**DOCUMENT TEXT**
---------------
Then the Soviet Union dies in 1989 and that date loses its significance in our memories.
And then you have 9-11 and all of a sudden the year the Wahhabis took over Saudi Arabia becomes
like the most important date of the 20th century. Things that Biden is doing now could change in
in public estimation really quickly, if things go off the rails, which is just an long-winded
bloviated way of saying that the first 100 days, things is meaningless.
The Titanic looked great in the first 100 hours.
It just doesn't tell you the whole story.
Two points.
One, I think it's also worth noting that whereas Obama actually had a fairly healthy Democratic
majority, both in the House and the Senate, going into those midterms, they could
imagine losing 63 seats. They did not lose the Senate in that first midterm, but they did
at the next midterm. But that's not what Joe Biden has. He has a five-seat majority in the
House going into this midterm and a zero-seat majority. You know, they lose one Senate seat and
the ballgame's over in the Senate. I think that's a difference that makes this worse when
Biden says he wants to go bigger than Obama.
Second point, I think that November 9th, 1989 should absolutely be a day that we recognize
and that November 9th moving forward should always be a national holiday.
And I have no personal reason why that should be the case at all.
So don't look into that any further.
But the day the Berlin Wall came down, we should have that as a national holiday for sure and not just my birthday.
I see what you did there.
So I think there is a lot to learn in the first 100 days, actually.
I mean, I agree with your narrow point that it's a sort of made up construct by the media.
It's like media outlets come up with the first 100 days to mark something so that they can do this kind of retrospective and kind of take stock.
And in that sense, of course, it's just made up.
---------------
**INFORMATION SHOWN**

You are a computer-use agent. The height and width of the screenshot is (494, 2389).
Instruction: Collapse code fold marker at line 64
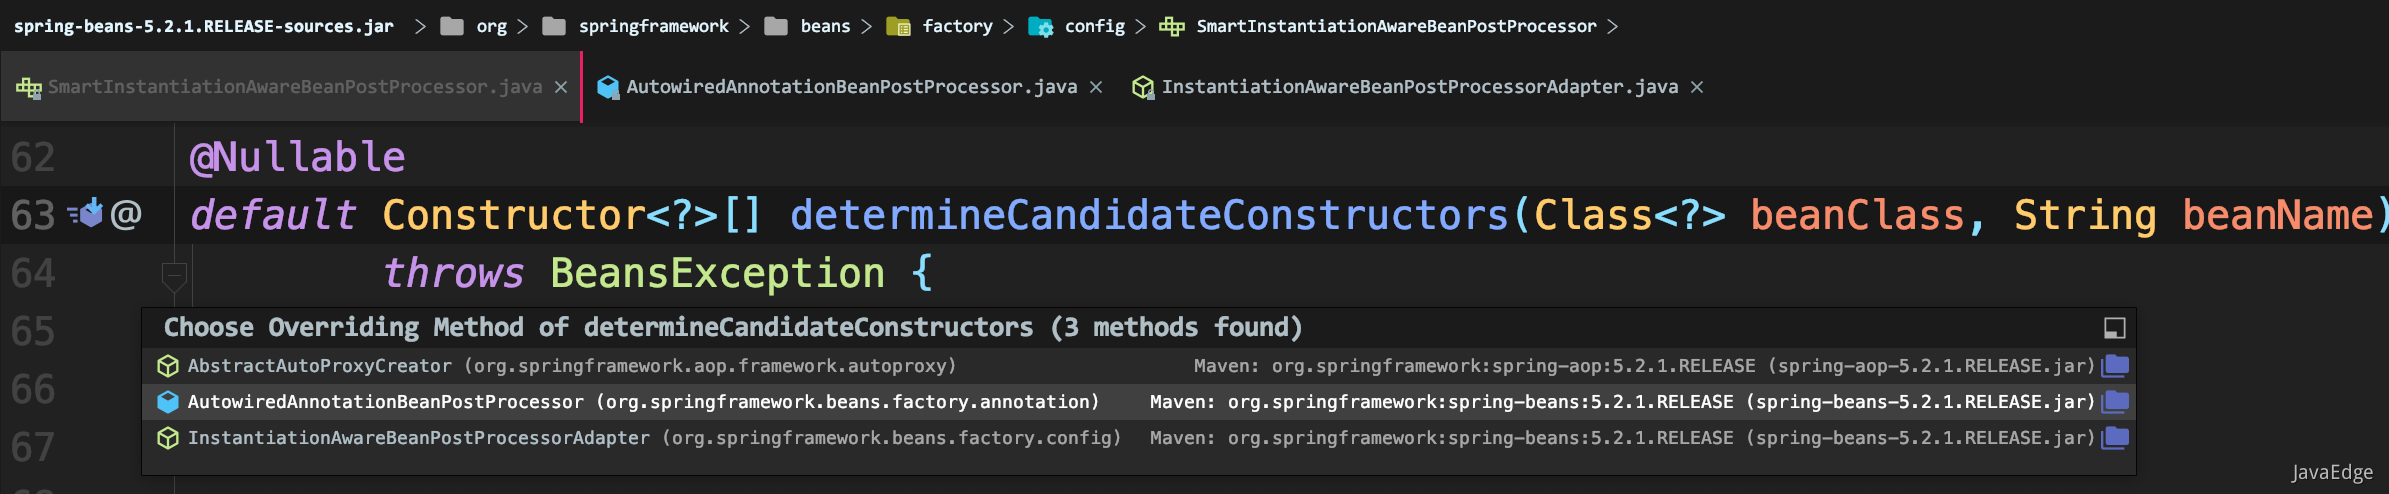coord(174,273)
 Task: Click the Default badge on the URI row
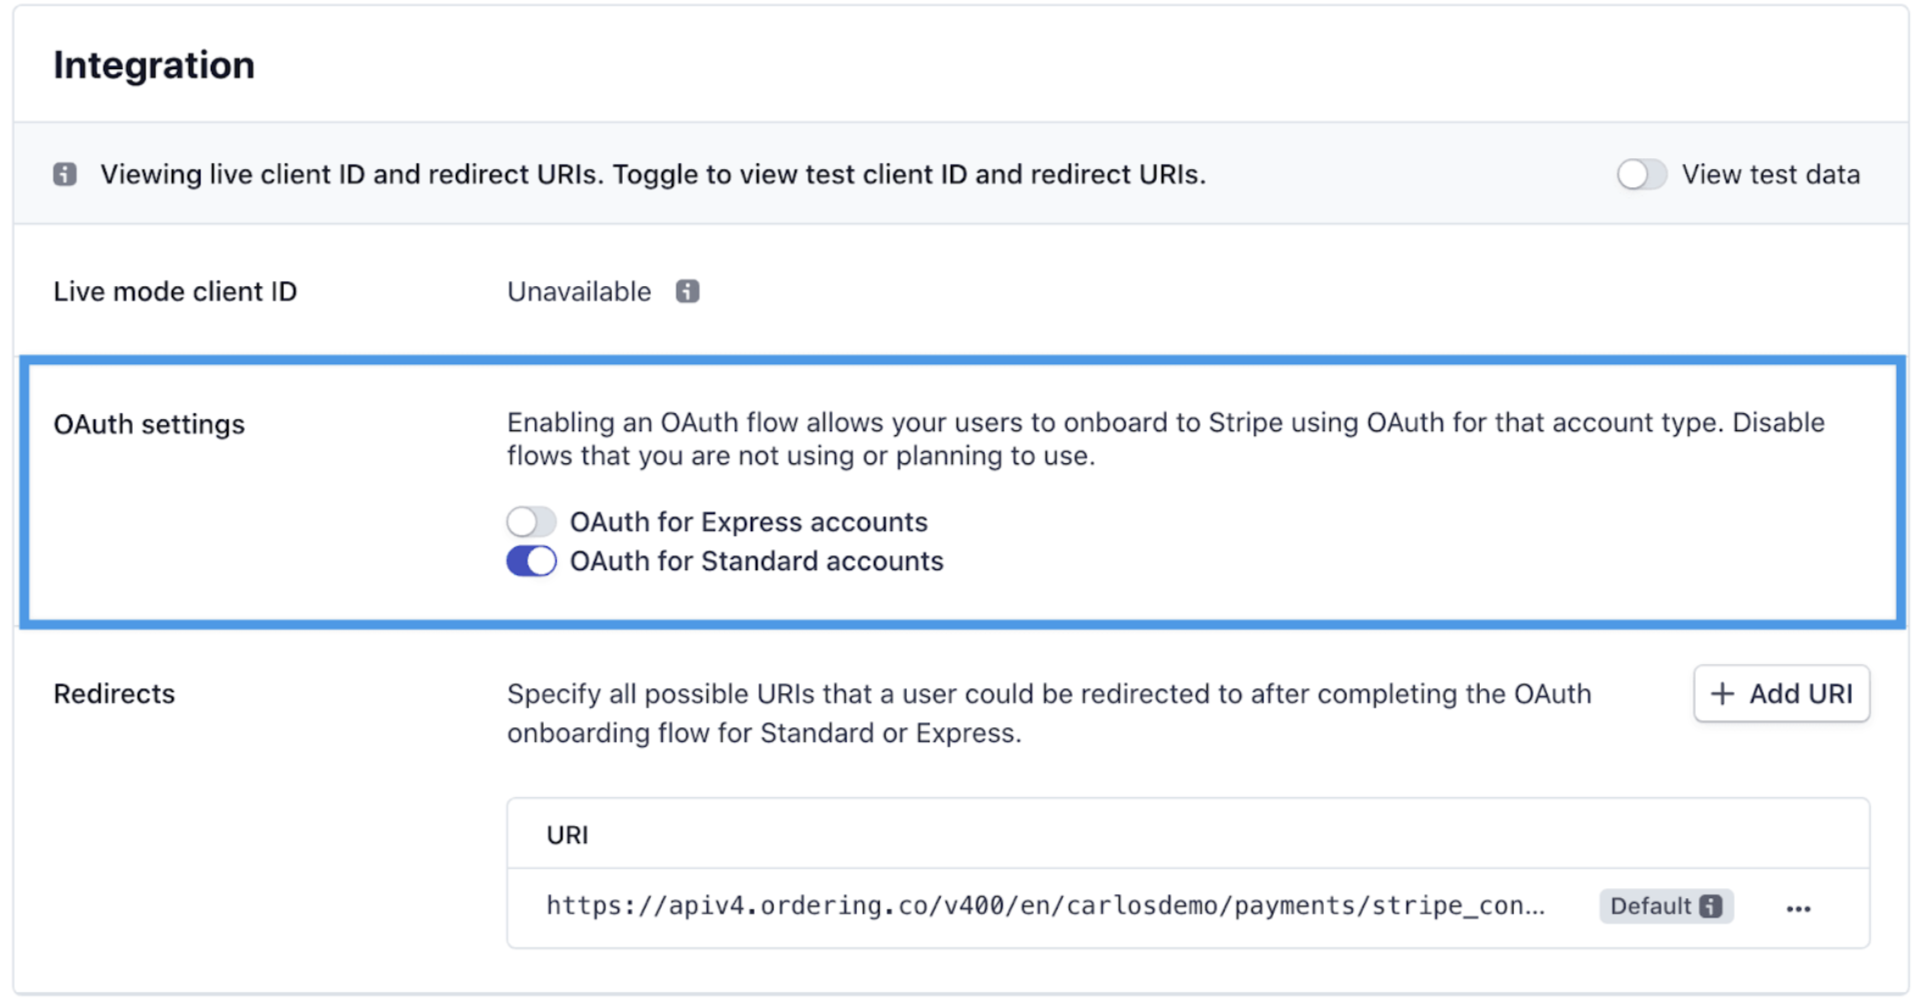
---------------
**TASKS TO CARRY OUT**
1. In the discussion of Biden's first 100 days, how large is Biden's House majority going into this midterm?
2. Extend the conversation about Biden's first 100 days from its last line.

**RESPONSES IN ORDER**
1. A five-seat majority.

2.
on the other hand, you know, the most, the period the presidents are the most effective in
implementing their agenda is this early stage of their presidency. And Joe Biden has clearly
made these massive spending packages his priority. And he's not, he's not backed away from them
at all. I mean, you would have thought that maybe after the $1.9 trillion in COVID relief,
which really is COVID relief plus, you know, several hundred billion dollars in other non-COVID
related things, that he would have been more modest in his asks for infrastructure and then
these additional spending packages. He didn't do that at all. And I think it's notable that
he's embracing so much of this FDR comparison. You know, we, I think said, as a group,
that we thought that he would govern,
that he would be sort of a big government,
old school, big government liberal.
I'm not sure I would have said on inauguration day,
I expect that he is going to do everything he can to be FDR.
That seems to me notable 100 days in.
You know, one thing about the first 100 days is,
in hindsight, you might go back,
And if he remains relatively popular, I mean, he's been pretty stable in his numbers.
But look, if you go past like 2010, Obama was stable in his numbers, Trump was stable in his
numbers the whole time.
I have a feeling that Biden's going to be pretty stable in his numbers, barring something
completely unforeseen because that's the way the world is now.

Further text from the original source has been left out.